1
— Придешь обедать в воскресенье?
— Не смогу… Работа.
— Даже в воскресенье? Porca miseria!
Не люблю, когда он нервничает, наш патриарх. Но еще меньше люблю таскаться сюда в воскресенье, когда предместья словно оживают, особенно у входа в церковь или тотализатор. И то и другое я стараюсь обходить, с опасностью удлинить себе дорогу, но только бы не протягивать смущенно свою руку людям, которые знавали меня еще мальчишкой, а теперь задаются вопросом: преуспел ли я в жизни? Итальянцам всегда любопытно, что сталось с другими.
— Ладно, попробую заглянуть в воскресенье.
Отец качает головой, давая понять, что ему на это, в конце концов, наплевать. Вскоре ему предстоит уехать в санаторий — лечить свою ногу. На целый месяц, как и каждое лето. И он, понятно, хотел бы повидаться со мной еще разок до отъезда. Как и любой другой отец, впрочем.
Мать по обыкновению помалкивает.
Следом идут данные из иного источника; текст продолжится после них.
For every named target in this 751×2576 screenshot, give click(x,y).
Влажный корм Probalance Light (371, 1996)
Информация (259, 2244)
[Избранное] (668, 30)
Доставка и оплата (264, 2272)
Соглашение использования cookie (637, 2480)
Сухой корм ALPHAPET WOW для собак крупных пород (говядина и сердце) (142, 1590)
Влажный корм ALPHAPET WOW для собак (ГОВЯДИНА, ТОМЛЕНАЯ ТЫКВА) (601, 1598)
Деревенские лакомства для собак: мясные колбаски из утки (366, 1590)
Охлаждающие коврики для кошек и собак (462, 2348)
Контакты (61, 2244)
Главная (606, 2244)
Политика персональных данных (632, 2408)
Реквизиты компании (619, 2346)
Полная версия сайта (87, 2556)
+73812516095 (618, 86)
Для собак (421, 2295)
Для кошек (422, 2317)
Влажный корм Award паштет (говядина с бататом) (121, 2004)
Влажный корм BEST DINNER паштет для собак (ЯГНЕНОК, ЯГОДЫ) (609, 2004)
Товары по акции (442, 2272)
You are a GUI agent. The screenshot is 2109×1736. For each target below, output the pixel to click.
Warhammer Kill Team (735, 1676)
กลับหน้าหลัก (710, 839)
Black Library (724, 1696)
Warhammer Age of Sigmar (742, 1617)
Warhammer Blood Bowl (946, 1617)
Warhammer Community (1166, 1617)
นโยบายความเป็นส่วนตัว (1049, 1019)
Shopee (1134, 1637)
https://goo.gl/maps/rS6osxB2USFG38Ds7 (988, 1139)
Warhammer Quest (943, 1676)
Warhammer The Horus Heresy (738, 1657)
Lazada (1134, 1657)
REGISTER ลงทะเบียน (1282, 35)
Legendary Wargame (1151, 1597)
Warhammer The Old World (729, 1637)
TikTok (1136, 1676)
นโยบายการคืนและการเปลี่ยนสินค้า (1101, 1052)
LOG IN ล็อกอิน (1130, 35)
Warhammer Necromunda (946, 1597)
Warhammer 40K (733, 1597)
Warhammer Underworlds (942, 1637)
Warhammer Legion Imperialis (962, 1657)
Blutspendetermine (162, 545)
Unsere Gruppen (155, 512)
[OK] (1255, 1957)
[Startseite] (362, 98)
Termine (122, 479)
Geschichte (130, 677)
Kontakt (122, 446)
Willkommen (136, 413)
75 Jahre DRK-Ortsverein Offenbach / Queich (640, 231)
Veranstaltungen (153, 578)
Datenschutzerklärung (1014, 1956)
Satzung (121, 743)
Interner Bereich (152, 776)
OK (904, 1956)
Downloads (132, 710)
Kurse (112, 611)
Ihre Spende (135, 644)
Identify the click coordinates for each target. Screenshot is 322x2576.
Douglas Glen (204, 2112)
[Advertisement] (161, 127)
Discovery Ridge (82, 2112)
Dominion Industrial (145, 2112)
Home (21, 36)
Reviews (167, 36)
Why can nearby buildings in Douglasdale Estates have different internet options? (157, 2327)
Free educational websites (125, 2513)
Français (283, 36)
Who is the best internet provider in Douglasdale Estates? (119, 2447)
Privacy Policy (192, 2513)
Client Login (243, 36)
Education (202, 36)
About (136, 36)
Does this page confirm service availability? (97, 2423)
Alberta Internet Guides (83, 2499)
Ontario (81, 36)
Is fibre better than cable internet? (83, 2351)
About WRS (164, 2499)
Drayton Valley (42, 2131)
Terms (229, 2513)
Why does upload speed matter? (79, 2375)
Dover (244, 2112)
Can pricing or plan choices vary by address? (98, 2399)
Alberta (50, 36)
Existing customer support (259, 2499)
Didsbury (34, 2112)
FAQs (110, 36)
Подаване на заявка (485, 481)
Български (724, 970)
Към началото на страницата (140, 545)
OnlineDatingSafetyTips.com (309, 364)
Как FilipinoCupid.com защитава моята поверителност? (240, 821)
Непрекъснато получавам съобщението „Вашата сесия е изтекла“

Но я-то знаю, что стоит мне переступить порог родительского дома, как она закричит сверху на всю улицу:
— Если будет холодно, включай отопление!
— Да, ма.
— И не очень-то шляйся по ресторанам там, в Париже! Если есть грязное белье, принеси в следующий раз.
— Да, ма.
— И поосторожнее вечером в метро.
— Да…
— И еще…
Что там «и еще» я уже не слышу, я за пределами досягаемости. На меня лает собака Пьянетты. Я сворачиваю на пологий спуск, что ведет к автобусу, автобус — к метро, а метро — ко мне домой. В Париж.
И вдруг здесь, наверху, у дома, с которого начинается наша улица, слышу голос, который пробуждает во мне воспоминания более реальные, чем любой запах.
— Проходишь мимо, будто чужой, Антонио…
Да я бы и не смог узнать его по запаху, теперь он благоухает дорогим одеколоном. Все-таки забавно вновь увидеть его здесь — такого же упрямого и неподатливого, как этот уличный фонарь, который он подпирает и который мы в детстве безуспешно пытались своротить ударами булыжников после уроков катехизиса.
— Дарио?.. — спрашиваю я, словно еще надеясь на что-то другое.
И как он только умудрился после стольких лет сохранить это лицо влюбленного ангела. Он даже похорошел. И кажется, вставил себе зубы, которых ему недоставало еще в восемнадцать лет.
— Твоя мать сказала, что ты иногда заходишь пообедать.
Мы обходимся без рукопожатия. Кстати, я даже не знаю, жива ли еще его собственная мать. Да и о чем, в сущности, могу я спросить его? Разве что о его собственных делах? Почему бы и нет. Итак, Дарио… Как ты тут? Вот такой же… такой же… итальянец? Что у тебя еще спросишь…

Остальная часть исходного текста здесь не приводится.